▶ **What to work on**: Would you please output the records exactly as they appear below?

▶ **Records supplied**:
== Segment start ==
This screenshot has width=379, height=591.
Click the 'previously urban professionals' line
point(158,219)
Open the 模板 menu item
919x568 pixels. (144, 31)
== Segment end ==
▶ **Solution**:
This screenshot has width=379, height=591.
Click the 'previously urban professionals' line
point(158,219)
Open the 模板 menu item
919x568 pixels. (144, 31)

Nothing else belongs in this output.